A place of safety
In England and Wales, care for people with mental health problems is overseen (in large part) by the Mental Health Act (2007).1 The Act refers to a 'place of safety' - a legal term that has been in use in the UK for many years. Two sections of the Act give police officers power to move a person whom they believe to have a mental health problem to a 'place of safety'. Interestingly (in the light of arguments I shall make below), if the person in question is not in a 'public place', the police officers must obtain a warrant (issued by a magistrate - a UK term referring to a form of junior judge) before taking this course of action. Detailed advice to police officers, issued by the UK Home Office, makes it clear that 'places of safety' would normally be considered to be hospitals, other medical facilities, residential care homes or the home of a relative or friend. It is common, however for people who are thought to be under the influence of alcohol or recreational drugs, rather than suffering from a mental health problem, to be taken into police custody.

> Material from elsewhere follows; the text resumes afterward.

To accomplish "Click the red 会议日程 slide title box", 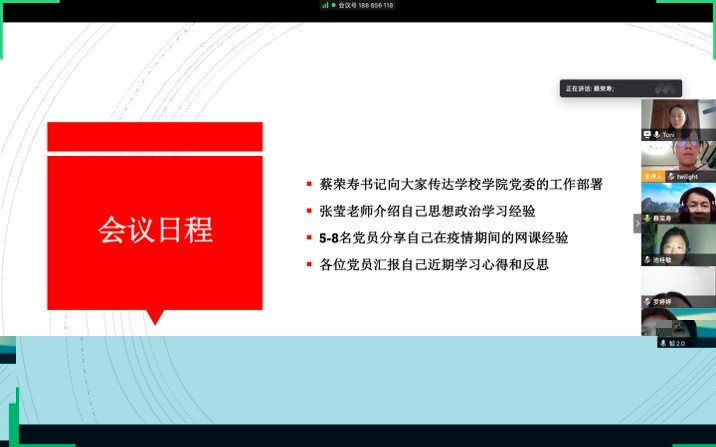I will click(155, 230).
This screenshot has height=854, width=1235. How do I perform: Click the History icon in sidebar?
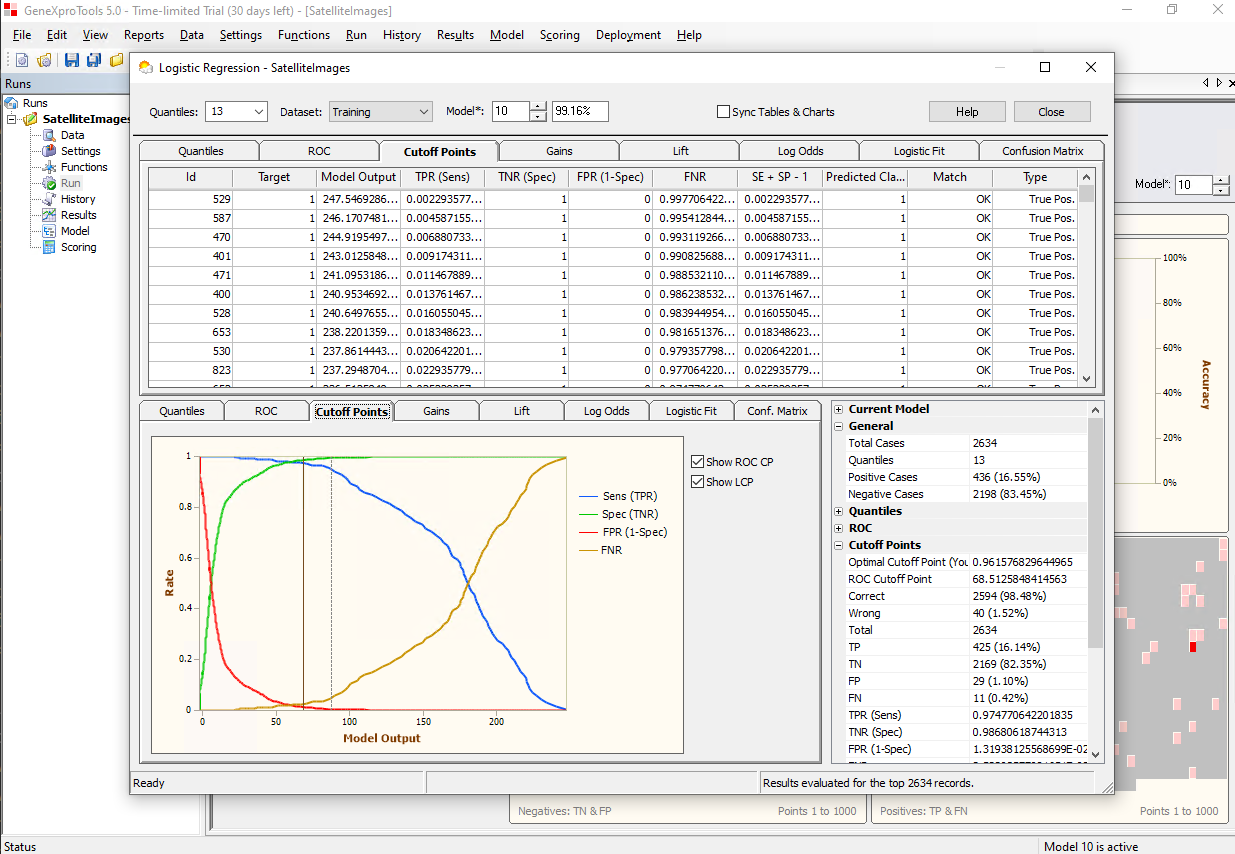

So, then, if we were in crisis, what would we consider to be a 'place of safety'? What would we want in such circumstances? Perhaps, let's be clear about what isn't needed. People in acute distress are not 'ill' and do not need to be in 'hospital'. I am aware that this is a challenging thing to say. But I mean precisely what I say. As I made clear in Chapters 2 and 3, 'illness' and 'diagnosis' are inappropriate metaphors for understanding emotional distress. When problems are serious or acute, people can certainly need help, and occasionally medication can be useful. But they aren't 'ill' and there is no good reason to suppose that a 'hospital' is the most appropriate place of safety. Instead, people deserve to be offered a high quality, welcoming, supportive and calm environment in which to recover and receive the help they need.